En enlevant délicatement mes gros gants, j’ai saisi mon couteau avec
précaution pour ne pas qu’il ne m’échappe, je l’ai déplié, et j’ai
commencé à découper les cheveux pris dans le descendeur en expliquant à
voix haute ce que je faisais. Sa tête a fini par se relever. J’ai pris
la corde, demandé à l’assureur du bas de relâcher la tension, et j’ai
fais un nœud autour du descendeur pour empêcher sa descente.
Je l’ai prise dans mes bras pour qu’elle pleure de toute son âme.

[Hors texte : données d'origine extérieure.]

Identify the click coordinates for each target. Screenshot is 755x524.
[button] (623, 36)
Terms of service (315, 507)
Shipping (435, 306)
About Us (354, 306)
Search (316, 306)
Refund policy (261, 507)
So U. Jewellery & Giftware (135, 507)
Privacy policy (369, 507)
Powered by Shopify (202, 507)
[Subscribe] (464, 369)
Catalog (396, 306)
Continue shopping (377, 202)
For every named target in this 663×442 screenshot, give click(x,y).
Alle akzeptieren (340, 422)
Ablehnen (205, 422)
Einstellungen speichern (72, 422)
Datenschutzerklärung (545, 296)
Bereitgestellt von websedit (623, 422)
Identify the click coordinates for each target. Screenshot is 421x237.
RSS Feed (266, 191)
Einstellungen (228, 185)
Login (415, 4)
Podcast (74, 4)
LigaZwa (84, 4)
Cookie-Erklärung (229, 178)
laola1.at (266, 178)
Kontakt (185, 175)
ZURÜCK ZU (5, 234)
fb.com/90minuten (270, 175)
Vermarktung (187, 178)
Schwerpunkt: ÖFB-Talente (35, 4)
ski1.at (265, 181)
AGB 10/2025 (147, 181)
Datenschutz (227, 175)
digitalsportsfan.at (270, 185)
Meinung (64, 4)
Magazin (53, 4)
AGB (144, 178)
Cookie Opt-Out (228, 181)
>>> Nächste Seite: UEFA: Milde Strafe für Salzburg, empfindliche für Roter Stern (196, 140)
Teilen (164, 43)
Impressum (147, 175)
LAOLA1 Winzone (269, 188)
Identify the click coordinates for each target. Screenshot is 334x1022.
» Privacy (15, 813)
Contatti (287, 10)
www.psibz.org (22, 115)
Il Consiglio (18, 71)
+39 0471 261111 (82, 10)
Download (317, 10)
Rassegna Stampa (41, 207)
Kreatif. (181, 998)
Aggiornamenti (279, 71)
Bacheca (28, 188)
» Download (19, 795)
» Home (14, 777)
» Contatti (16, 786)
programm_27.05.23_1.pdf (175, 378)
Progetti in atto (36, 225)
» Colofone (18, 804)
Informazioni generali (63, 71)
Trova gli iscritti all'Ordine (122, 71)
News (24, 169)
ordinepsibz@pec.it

Au bout de quelques minutes, j’ai remplacé mon équipement de remontée
par celui de descente, j’ai retiré le nœud de son descendeur et du mien,
et nous avons commencé la descente sur nos cordes respectives, elle
étant blottie contre moi, et moi tenant les deux cordes dans mes mains.
La descente s’est faite dans un silence rendu impressionnant par le vacarme précédent.
Il nous a fallu une heure pour repartir. Le cuir chevelu de la jeune
fille avait gonflé d’une manière alarmante. Nous sommes remontés côte à
côte sur deux cordes. Nous avons pris le temps nécessaire. Elle est
restée allongée dans la voiture pendant tout le trajet vers l’hôpital.
Elle n’a pas poursuivi la pratique de la spéléologie.
Depuis, nous vérifions pour chaque fille et chaque garçon qu’aucun cheveu ne dépasse.
Et nous avons tous un petit couteau dans notre casque.